Lors du dernier conseil municipal de Rennes, ce 1er décembre 2025, une simple délibération sur une subvention de 50 000 euros au REC Volley a tourné à un affrontement politique très vif autour de la place du sport de haut niveau, et plus particulièrement du rugby, dans la ville. Membre de Libre d’agir, Loïck Le Brun a déroulé alors, presque comme un réquisitoire, ses interventions passées sur le sujet depuis janvier 2022. « En début de mandat, la majorité avait annoncé la mise en place d’un grand Pôle Ovalie », a-t-il rappelé.

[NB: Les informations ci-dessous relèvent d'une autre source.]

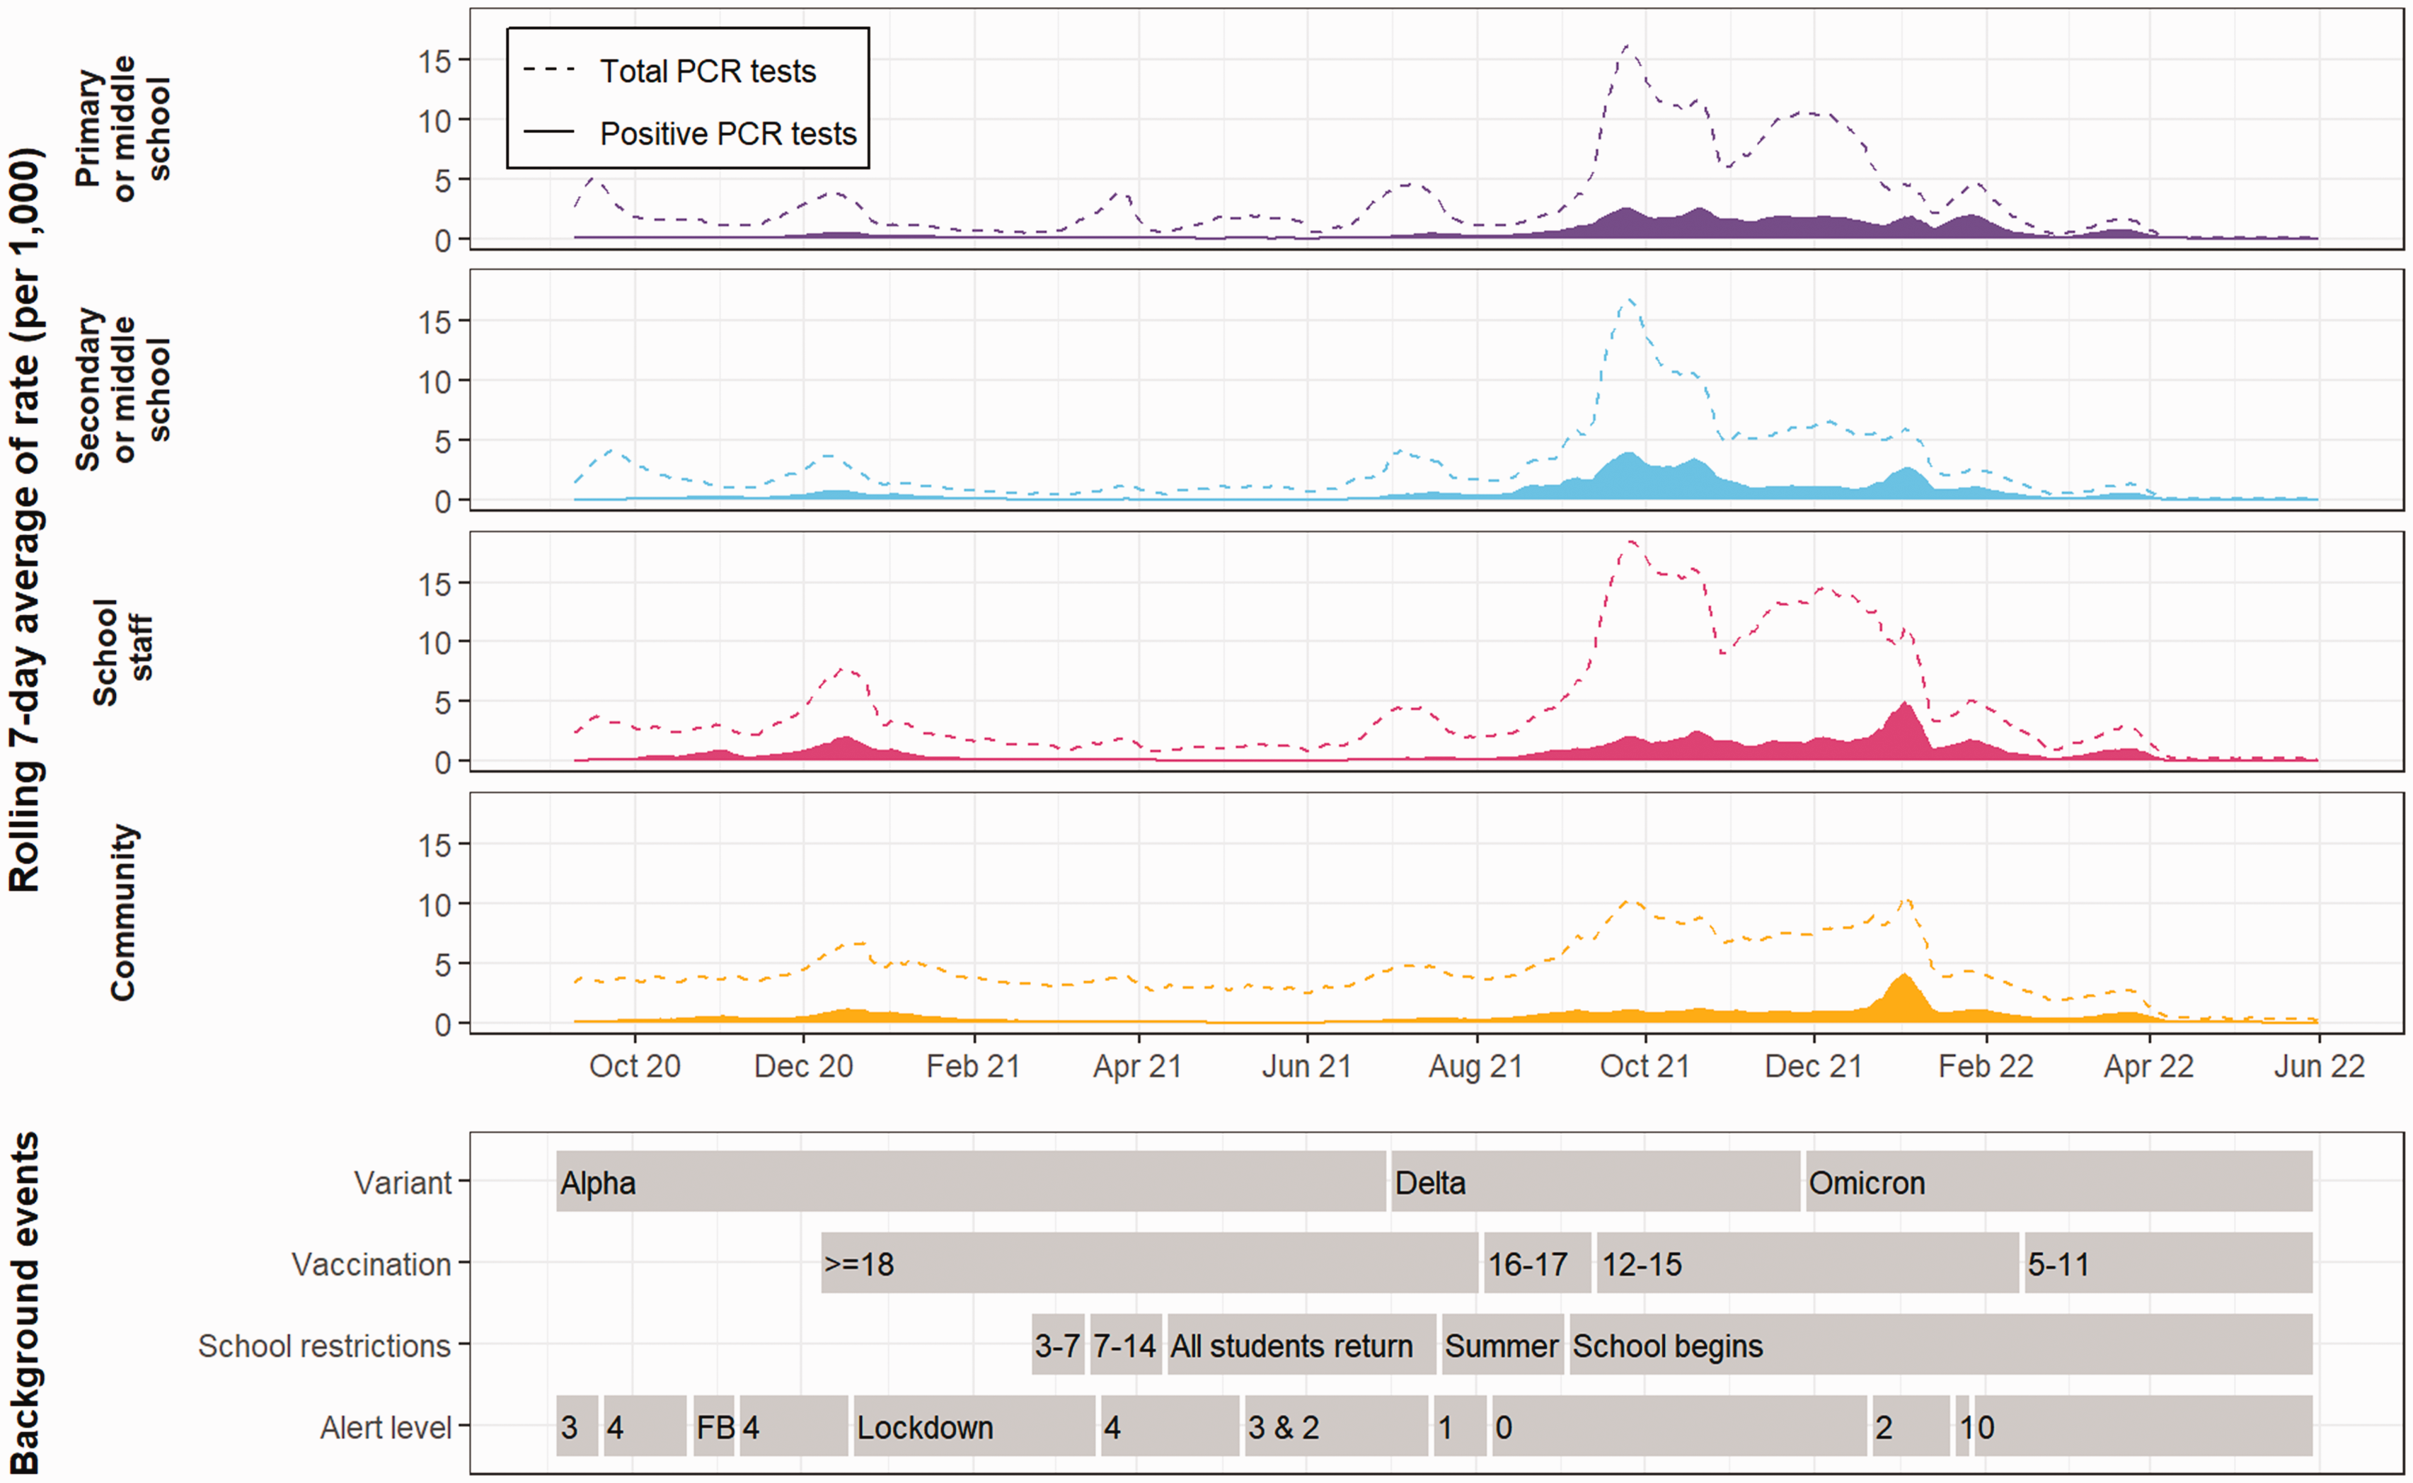The image size is (2413, 1483).
Task: Click the 16-17 vaccination bar
Action: 1537,1263
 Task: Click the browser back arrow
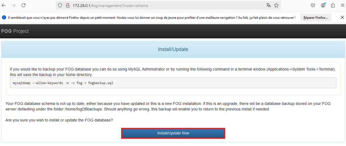pos(4,6)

« Nous savons bien que si Frédéric Bourcier ne peut pas, c’est parce que Nathalie Appéré ne veut pas ».
À cette époque, le conseiller de l’opposition se disait « encourageant ». Il se félicitait de cette annonce, tout en alertant déjà sur « les conditions dégradées » rencontrées par les joueurs et joueuses, notamment au stade du commandant Bougouin. Mais depuis, la ville ne serait pas à la hauteur. « Il y a déjà deux mois, j’intervenais pour rappeler l’état inacceptable des équipements », a-t-il ajouté.
À l’exception d’un terrain synthétique, rien n’aurait été entrepris. « Cela reste quand même léger », a tranché l’élu. Pour enfoncer le clou, Loïck Le Brun a cité longuement un joueur cadre du REC Rugby interrogé dans Le Journal des Sports de Rennes. « Côté entraînement, c’est aberrant. Nous n’avons pas de vestiaire décent, pas de douche. Nous posons nos sacs dans un couloir sur des casiers que nous avons nous-mêmes apportés. Tout le monde peut passer. Ce n’est pas possible pour des joueurs professionnels dont c’est le métier », rapportait le joueur. « Mon avis, le rugby n’est clairement pas une priorité à Rennes pour ceux qui pourraient décider et agir. »
À partir de ces témoignages, l’élu a élargi la critique à la vision sportive de la majorité. « À court et long terme, ces installations seront un frein pour le club, pour recruter comme pour garder ses joueurs. » Pourtant, le potentiel serait immense selon lui. « J’en veux pour preuve la soirée de ferveur populaire » lors du match RC Vannes – Grenoble au Roazhon Park, le 16 novembre 2025. Elle fut la démonstration flagrante qu’il y a la place pour un très grand club de rugby à Rennes.». Pour Loïck Le Brun, la municipalité se contente du « strict minimum ». « Il ne faudra pas verser des larmes de crocodile dans quelques mois. »
Face à ces attaques, Frédéric Bourcier, adjoint chargé des sports, a répliqué en détaillant l’investissement de la ville. Rennes met à disposition du REC Rugby et du Stade Rennais Rugby trois sites gratuitement : le stade du commandant Bougouin, le stade Alain-Crubillé et le complexe sportif Robert-Launay. « Entre 2020 et sans doute 2030, nous aurons dépensé plus de 4,6 millions d’euros sur Bougouin, plus de 1,36 million sur Crubillé et plus de 8 millions sur Robert-Launay. » Pour lui, ces chiffres prouvent que la municipalité ne délaisse pas le rugby. « Pour une équipe municipale qui ne s’intéresserait pas à l’Ovalie, je trouve que cet effort est méritoire », dit-il. Rennes serait même « en capacité d’accueillir une équipe en Pro D2 dans les années à venir ». Reste la question qui a traversé je tout le débat : qui croire ? La majorité qui, chiffres à l’appui, dit préparer l’avenir, ou l’opposition qui dénonce des conditions actuelles jugées indignes.